» Brano di partenza:

┄┄┄┄┄┄

I Repubblicani potrebbero rispondere che non è del tutto così complicato. Nel 2016, dopo la morte nell’anno delle elezioni del giudice Antonin Scalia, la maggioranza repubblicana al Senato aveva respinto il candidato alla Corte del presidente Barack Obama. Poi, contro le aspettative dell’intera classe politica, Donald Trump aveva vinto la presidenza. Con un Senato repubblicano, Trump ha potuto scegliere il successore di Scalia (il giudice Neil Gorsuch, n.d.r.). Poi, sempre con Trump alla Casa Bianca ed un Senato a maggioranza repubblicana, il giudice Anthony Kennedy si è ritirato. E poi, sempre con Trump alla Casa Bianca e con un Senato repubblicano, il giudice Ruth Bader Ginsburg è morta. Trump e il Senato a maggioranza repubblicana hanno quindi scelto i due successori (i giudici Brett Kavanaugh e Amy Coney Barrett, n.d.r.). È così che funziona negli Stati Uniti (le nomine spettano al Presidente ma è il Senato che le deve approvare, n.d.r.).
Ma i Democratici vedono davanti una crisi, che ora si gioca sul caso dell’aborto. “La discussione della Corte Suprema sull’aborto di questa settimana ha accelerato un’urgenza tra i Democratici del Senato di alterare fondamentalmente il modo in cui la Corte opera”, ha riportato il Washington Post, “alimentata in parte dalla rabbia persistente per le manovre di conferma attuate dai Repubblicani che hanno portato a tre nuovi giudici conservatori negli ultimi quattro anni“.

┄┄┄┄┄┄

Prosegui il brano sulle nomine alla Corte Suprema statunitense, riprendendo subito dopo la citazione del Washington Post con cui termina.

» Materiale fornito:
┄┄┄┄┄┄

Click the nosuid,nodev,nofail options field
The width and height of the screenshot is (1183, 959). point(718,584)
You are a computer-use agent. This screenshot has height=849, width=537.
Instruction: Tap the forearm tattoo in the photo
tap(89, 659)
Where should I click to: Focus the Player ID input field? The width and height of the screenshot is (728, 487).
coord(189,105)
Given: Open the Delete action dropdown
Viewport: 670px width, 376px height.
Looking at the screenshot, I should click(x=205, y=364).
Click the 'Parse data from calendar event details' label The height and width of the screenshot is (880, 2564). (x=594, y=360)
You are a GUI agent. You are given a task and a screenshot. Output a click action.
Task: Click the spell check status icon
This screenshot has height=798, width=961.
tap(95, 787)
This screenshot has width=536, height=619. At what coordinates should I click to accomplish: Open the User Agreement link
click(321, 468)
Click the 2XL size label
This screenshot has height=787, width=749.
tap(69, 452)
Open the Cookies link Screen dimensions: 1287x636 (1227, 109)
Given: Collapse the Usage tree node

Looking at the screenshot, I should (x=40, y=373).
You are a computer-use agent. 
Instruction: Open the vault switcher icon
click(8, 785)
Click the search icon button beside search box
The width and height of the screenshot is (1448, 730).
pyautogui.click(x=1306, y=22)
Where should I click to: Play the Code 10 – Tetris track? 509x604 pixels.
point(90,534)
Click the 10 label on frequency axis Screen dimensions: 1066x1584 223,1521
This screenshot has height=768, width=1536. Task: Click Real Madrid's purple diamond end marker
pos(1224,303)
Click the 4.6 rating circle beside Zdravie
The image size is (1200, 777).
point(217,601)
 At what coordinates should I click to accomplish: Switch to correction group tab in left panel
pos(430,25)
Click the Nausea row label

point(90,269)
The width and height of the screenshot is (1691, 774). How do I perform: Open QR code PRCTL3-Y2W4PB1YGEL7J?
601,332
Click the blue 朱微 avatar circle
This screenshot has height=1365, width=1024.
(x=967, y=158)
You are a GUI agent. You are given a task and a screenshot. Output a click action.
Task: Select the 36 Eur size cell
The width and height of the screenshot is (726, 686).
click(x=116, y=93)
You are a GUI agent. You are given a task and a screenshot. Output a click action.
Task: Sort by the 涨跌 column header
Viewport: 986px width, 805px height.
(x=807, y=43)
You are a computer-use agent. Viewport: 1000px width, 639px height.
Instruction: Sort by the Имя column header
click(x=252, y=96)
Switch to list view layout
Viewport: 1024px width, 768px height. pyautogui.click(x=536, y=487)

┄┄┄┄┄┄

» Risposta al compito:
Il pensiero di questi Democratici è che, se la Corte fa qualcosa a cui si oppongono, essa sia diventata “di parte“. Dunque, hanno bisogno di intervenire per renderla meno “faziosa”. “È difficile guardare [alla discussione sull’aborto] e non concludere che la Corte Suprema sia diventata un’istituzione faziosa“, ha detto il senatore democratico Brian Schatz sempre al Washington Post.
“Ieri abbiamo visto che la Corte è politicizzata“, ha detto la senatrice democratica Tina Smith.
“Dobbiamo pensare a modi per depoliticizzare i tribunali“, ha detto il senatore democratico Chris Murphy. “E uno dei modi per farlo è assicurarsi che nessun presidente possa riempirne i banchi”.
Gli alleati nei media sono intervenuti per sostenere che la Corte Suprema sia diventata addirittura una “istituzione antidemocratica“. Philip Bump del Washington Post ha definito i tre candidati di Trump – Gorsuch, Kavanaugh e Barrett – il “terzetto minoritario” alla Corte Suprema. “I tre [sono stati] nominati da un presidente che ha perso il voto popolare e confermati da senatori che rappresentano meno della metà della popolazione del paese e che hanno ricevuto meno voti cumulati di quelli che si sono invece opposti alle nomine”, ha scritto Bump. Nelle parole di un altro scrittore d’opinione del Washington Post, “La Corte Suprema affronta una crisi esistenziale di legittimità“.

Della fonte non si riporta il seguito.